▶ _Given text_
Sunday, December 18, 2011

The kick inside

There are a few side-effects of pregnancy which I didn't know about before it happened to me:
  1. Insomnia.  Sleep's never really been a problem for me before, even during particularly stressful periods at work, but since I've been pregnant, sleep can be elusive: often I'm awake at 3am, thoughts going round my head as insistently as a headache, with no apparent end in sight. (It's the hormones.)
  2. Kicking. Ah, what a delicate image! It's like butterflies, they (the books) said. No, it's not; it's like having a trampoline inside you with someone periodically jumping on it. Much as I enjoy the signs that he (for it's a boy) is active, and the sheer weirdness of the sensation, let's not be sentimental about it.
  3. Patronising language. According to medical staff (with a few rare exceptions), all pregnant women are "girls"; all doctors are male, and all nurses and midwives are female. The baby is "baby". Sometimes I have to remind myself it's not the 1950s.
  4. Guilt-trip marketing. It would be possible to spend a quite mind-boggling amount of money on equipment, and boy is there a lot of it. There are entire stores (out-of-town, of course) devoted to every little thing you may possibly need for your child, and a whole lot that you don't. And a lot of the marketing is couched in safety terms. Buy this, or "baby" will suffer!
  5. The demon internet. Not that I didn't already know this, but if you have any concerns about anything medical whatsoever, the last helpful place to look is an internet forum. Here, you will almost certainly discover that whatever you are worried about is decidedly abnormal, and will lead in the most terrible directions, all based on what experts (women who have had a baby themselves) are saying.
  6. Gestational diabetes. After a two hour test which involves drinking a glucose juice so horribly sweet I could feel it stripping my tooth enamel, and three blood tests, I've been diagnosed as a borderline case (my age, 43, being the major contributing factor) and am currently on a military-style regime of blood sugar self-testing and strictly timed, weighed and measured meals. If this fails, it's injecting insulin for me. (It's the hormones.)

▶ _Recorded information_
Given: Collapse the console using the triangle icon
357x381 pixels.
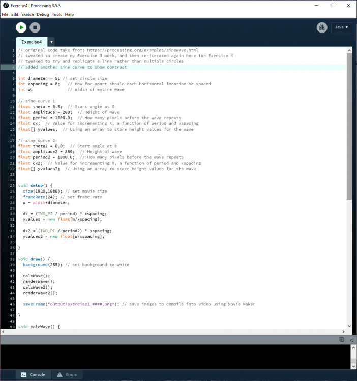Looking at the screenshot, I should click(351, 339).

▶ _Problem statement_
Reproduce everything in the post on pregnancy side-effects from "5. The demon" down to "me. (It's the hormones.)".

▶ _Reply to the exercise_
5. The demon internet. Not that I didn't already know this, but if you have any concerns about anything medical whatsoever, the last helpful place to look is an internet forum. Here, you will almost certainly discover that whatever you are worried about is decidedly abnormal, and will lead in the most terrible directions, all based on what experts (women who have had a baby themselves) are saying.
  6. Gestational diabetes. After a two hour test which involves drinking a glucose juice so horribly sweet I could feel it stripping my tooth enamel, and three blood tests, I've been diagnosed as a borderline case (my age, 43, being the major contributing factor) and am currently on a military-style regime of blood sugar self-testing and strictly timed, weighed and measured meals. If this fails, it's injecting insulin for me. (It's the hormones.)